Paterson (2016) de Jim Jarmusch avec Adam Driver, Golshifeh Farahani

Ces petits riens

Le langage poétique, a fortiori lorsque nous sommes habitués au langage en prose, nécessite un temps d’acclimatation et paraît toujours dans un premier temps artificiel. Et c’est cet effet que produisent les premiers plans de Paterson. Jim Jarmusch saisit le réveil de deux amants : à peine les yeux ouverts, la jeune femme commence par raconter son rêve, évoque la présence de jumelles et parle des futurs enfants qu’elle aimerait avoir. Quand Paterson se rend à son travail, il croise sur son chemin des jumelles puis se met à écrire dans un petit carnet un début de poème très prosaïque puisque sa source d’inspiration est une boite d’allumettes. Quelque chose sonne bizarrement dans cet enchainement de scènes.

Et pourtant, ce qui étonne, au bout d’un moment, c’est que ce poème dont on a du mal à dire s’il est très mauvais ou bon, finit par nous toucher, par éveiller quelque chose chez le spectateur. Paterson fonctionne ainsi, par une manière très prosaïque de décrire un quotidien qui se répète inlassablement (réveils, travail, retours à la maison, scènes domestiques, promenades du chien et arrêts au bar du coin) mais dont Jarmusch parvient à tirer une certaine poésie en jouant sur la répétition, les détails incongrus, les rimes internes et les infimes variations.

Quoi de mieux pour symboliser le caractère monotone de ce quotidien que la profession qu’exerce Paterson (Adam Driver) puisqu’il est conducteur de bus et effectue chaque jour le même parcours routinier, empruntant les mêmes chemins ? Pour Jarmusch, il va donc s’agir de parvenir à transfigurer le quotidien, à lui redonner du sel.

Paterson est, avec Toni Erdmann, le grand film qui, cette année, a cherché une voie pour excéder le quotidien et bouleverser le monde tel qui va. Chez Maren Ade, il s’agissait de bouleverser le jeu des rôles par l’excentricité tandis que chez Jarmusch, c’est la « poésie » qui transfigure le quotidien.  Mais chez le cinéaste, ce terme de « poésie » ne recèle rien de pompeux ou d’emphatique. Jamais le spectateur imagine que Paterson puisse devenir un jour un grand poète reconnu ou que sa compagne et muse puisse monter sur les planches pour devenir une chanteuse de country. Néanmoins, cette passion partagée par les deux amants pour un certain art « brut » (ce n’est sans doute pas un hasard si le nom de Dubuffet surgit au détour d’une conversation) leur permet d’embellir leur quotidien. Paterson par les mots qu’il griffonne dans un petit carnet, Laura en refaisant constamment l’intérieur de leur maison, en préparant des cupcakes ou en apprenant la guitare.

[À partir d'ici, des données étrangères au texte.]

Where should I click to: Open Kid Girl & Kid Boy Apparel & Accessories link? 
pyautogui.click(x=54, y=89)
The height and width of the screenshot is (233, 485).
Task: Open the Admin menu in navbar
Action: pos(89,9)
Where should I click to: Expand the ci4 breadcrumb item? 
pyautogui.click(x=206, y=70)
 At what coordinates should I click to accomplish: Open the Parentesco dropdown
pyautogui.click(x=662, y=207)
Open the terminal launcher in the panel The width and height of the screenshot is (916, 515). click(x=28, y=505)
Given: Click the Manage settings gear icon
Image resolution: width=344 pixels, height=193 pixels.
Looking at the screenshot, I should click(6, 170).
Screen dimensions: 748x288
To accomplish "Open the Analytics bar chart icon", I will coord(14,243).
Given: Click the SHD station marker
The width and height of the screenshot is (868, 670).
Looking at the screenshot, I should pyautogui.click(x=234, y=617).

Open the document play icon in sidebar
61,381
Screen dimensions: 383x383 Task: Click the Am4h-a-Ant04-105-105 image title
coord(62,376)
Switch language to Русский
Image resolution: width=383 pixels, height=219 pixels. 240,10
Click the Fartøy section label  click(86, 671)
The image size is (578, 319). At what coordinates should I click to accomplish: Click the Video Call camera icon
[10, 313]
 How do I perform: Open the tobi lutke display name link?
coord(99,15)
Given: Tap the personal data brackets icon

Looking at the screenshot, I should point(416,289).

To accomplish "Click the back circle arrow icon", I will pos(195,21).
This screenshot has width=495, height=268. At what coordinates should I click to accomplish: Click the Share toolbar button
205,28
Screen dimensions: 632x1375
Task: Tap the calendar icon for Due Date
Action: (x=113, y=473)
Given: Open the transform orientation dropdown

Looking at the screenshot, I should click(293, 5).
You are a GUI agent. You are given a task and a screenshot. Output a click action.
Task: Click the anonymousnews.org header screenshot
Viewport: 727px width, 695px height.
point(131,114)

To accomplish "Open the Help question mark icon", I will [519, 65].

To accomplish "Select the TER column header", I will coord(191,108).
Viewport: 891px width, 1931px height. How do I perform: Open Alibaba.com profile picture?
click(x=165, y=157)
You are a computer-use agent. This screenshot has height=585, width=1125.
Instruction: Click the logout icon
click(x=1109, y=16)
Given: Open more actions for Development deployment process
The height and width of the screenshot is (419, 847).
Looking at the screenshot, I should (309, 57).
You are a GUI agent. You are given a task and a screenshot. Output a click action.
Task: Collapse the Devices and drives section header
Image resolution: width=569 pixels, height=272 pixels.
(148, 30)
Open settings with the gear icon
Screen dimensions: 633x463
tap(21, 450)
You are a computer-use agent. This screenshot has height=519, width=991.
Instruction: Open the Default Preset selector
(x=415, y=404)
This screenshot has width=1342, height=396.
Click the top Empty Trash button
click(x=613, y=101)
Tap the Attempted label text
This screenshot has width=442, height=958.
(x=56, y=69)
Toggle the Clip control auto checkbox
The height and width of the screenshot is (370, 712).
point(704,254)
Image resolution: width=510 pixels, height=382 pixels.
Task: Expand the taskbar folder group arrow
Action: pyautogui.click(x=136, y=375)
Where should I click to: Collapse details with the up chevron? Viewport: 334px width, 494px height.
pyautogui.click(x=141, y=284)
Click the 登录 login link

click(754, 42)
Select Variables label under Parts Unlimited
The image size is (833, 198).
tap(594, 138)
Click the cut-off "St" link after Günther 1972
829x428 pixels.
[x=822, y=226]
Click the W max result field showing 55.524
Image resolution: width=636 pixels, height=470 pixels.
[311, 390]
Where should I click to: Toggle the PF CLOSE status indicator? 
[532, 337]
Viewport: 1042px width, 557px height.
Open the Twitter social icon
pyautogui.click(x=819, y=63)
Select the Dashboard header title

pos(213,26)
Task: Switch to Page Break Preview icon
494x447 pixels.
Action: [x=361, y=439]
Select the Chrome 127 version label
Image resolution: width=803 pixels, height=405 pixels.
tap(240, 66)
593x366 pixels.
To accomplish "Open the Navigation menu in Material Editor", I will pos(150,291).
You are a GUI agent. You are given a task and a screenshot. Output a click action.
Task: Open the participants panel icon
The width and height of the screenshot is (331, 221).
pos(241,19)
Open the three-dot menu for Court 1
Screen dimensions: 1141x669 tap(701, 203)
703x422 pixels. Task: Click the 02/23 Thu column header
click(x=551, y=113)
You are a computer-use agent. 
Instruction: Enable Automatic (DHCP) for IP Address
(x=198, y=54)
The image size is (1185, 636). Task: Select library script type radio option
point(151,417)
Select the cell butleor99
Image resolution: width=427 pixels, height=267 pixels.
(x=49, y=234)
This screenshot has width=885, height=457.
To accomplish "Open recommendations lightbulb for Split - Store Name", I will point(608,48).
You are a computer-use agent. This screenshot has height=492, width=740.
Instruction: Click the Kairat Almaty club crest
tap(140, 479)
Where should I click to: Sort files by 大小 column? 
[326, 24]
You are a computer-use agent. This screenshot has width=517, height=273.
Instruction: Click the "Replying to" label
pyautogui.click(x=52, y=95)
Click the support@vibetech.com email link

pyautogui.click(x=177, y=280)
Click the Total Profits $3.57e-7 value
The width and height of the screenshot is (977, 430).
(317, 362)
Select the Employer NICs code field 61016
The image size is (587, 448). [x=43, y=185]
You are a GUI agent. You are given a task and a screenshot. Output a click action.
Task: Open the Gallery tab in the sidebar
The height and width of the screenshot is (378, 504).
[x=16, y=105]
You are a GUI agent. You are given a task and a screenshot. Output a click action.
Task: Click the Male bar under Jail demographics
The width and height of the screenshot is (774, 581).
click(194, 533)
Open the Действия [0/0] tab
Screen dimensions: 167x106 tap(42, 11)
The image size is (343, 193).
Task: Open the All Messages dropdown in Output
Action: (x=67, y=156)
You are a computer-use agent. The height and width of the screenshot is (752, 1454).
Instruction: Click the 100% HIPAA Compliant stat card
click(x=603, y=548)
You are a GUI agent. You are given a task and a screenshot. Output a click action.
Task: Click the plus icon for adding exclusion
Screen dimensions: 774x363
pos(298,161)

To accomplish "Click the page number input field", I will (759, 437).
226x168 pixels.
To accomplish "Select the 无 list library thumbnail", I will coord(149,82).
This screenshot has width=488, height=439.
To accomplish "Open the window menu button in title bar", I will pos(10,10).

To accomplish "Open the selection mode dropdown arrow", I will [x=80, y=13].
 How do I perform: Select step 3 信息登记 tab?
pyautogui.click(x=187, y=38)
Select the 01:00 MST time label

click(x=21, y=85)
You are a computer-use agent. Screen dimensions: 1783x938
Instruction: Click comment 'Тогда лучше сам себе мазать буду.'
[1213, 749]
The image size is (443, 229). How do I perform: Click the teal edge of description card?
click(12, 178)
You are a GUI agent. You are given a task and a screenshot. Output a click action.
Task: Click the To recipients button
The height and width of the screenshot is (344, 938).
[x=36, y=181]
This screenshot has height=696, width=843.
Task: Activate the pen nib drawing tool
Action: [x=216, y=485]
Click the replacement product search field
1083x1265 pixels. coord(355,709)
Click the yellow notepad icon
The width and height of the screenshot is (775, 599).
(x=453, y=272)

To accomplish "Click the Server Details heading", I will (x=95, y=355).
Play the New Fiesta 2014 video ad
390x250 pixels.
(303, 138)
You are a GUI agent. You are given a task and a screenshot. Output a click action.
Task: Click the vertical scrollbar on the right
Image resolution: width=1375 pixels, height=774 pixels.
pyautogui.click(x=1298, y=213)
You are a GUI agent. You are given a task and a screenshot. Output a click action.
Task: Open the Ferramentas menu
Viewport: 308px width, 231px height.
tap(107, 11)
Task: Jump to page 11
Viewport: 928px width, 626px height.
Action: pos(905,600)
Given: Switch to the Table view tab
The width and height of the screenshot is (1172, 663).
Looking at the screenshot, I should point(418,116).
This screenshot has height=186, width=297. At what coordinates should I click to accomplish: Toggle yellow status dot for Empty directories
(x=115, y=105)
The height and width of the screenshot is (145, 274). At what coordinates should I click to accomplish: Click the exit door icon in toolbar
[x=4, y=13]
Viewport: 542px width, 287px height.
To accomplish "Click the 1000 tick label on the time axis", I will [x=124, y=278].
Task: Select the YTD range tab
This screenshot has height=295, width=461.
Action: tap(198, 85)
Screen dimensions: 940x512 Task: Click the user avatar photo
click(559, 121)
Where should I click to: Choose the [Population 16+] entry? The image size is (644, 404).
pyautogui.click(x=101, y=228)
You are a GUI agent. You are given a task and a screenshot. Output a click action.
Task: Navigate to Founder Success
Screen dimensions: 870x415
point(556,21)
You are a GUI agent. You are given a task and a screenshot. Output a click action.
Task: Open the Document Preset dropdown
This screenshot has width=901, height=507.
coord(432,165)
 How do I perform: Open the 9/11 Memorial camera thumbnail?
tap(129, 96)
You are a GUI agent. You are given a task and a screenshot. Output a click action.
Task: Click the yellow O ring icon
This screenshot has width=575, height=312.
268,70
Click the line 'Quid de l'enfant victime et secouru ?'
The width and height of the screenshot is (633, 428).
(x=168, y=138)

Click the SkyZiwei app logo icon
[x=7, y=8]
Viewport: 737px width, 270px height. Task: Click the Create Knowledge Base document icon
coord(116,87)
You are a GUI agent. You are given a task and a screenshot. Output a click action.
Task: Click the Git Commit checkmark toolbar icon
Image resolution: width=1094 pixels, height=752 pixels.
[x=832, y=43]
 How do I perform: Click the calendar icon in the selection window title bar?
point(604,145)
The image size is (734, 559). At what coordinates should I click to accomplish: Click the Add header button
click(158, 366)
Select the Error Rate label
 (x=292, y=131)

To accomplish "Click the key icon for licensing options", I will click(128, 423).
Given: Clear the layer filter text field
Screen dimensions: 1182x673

Au bout du compte, le couple est un peu comme les vampires d’Only lovers left alive : reclus en dehors du monde et ne se nourrissant que de ce qui fait le sel de cette existence, à savoir l’art et l’amour. Il y a toujours ce côté dandy chez Jarmusch puisqu’aux signes extérieurs de la modernité (Paterson, grâce lui soit rendue, ne possède pas de smartphone !), il préfère les bars sans télévision, les livres, les films d’horreur en noir et blanc et les rencontres incongrues. On songe notamment à Night on earth lors de ces brefs échanges de conversation dans le bus entre les habitants de la ville (notamment cette étudiante qui évoque le passage de l’anarchiste Gaetano Bresci dans la ville de Paterson) ou encore à Mystery train et à ses tenanciers d’hôtel lorsque notre héros se rend au bar et converse avec « Doc »… Contrairement au côté un peu « autiste » d’Only lovers left alive (par ailleurs un beau film bien sous-estimé !), Paterson s’avère plus ouvert sur l’extérieur, plus à même d’accueillir la voix de l’autre (une petite fille, un poète japonais…). Mais encore une fois, Jarmusch joue la carte du « double » et de la gémellité et poursuit son sillon dans un chemin extrêmement romantique. Le couple apparaît ici comme la parfaite conjonction de deux êtres complémentaires, à la fois autonomes (que ce soit les marchés ou les sorties au bar, chacun peut vivre sa vie de son côté) et fusionnels.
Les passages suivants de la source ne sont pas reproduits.